Rewrite the items below, switching "enhancement" to "feature" and leaving everything else unchanged.

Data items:
..........
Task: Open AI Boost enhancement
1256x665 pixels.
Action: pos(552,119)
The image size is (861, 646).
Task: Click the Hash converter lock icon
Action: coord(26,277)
..........
▶ **RESPONSE TO THE TASK**:
Task: Open AI Boost feature
1256x665 pixels.
Action: pos(552,119)
The image size is (861, 646).
Task: Click the Hash converter lock icon
Action: coord(26,277)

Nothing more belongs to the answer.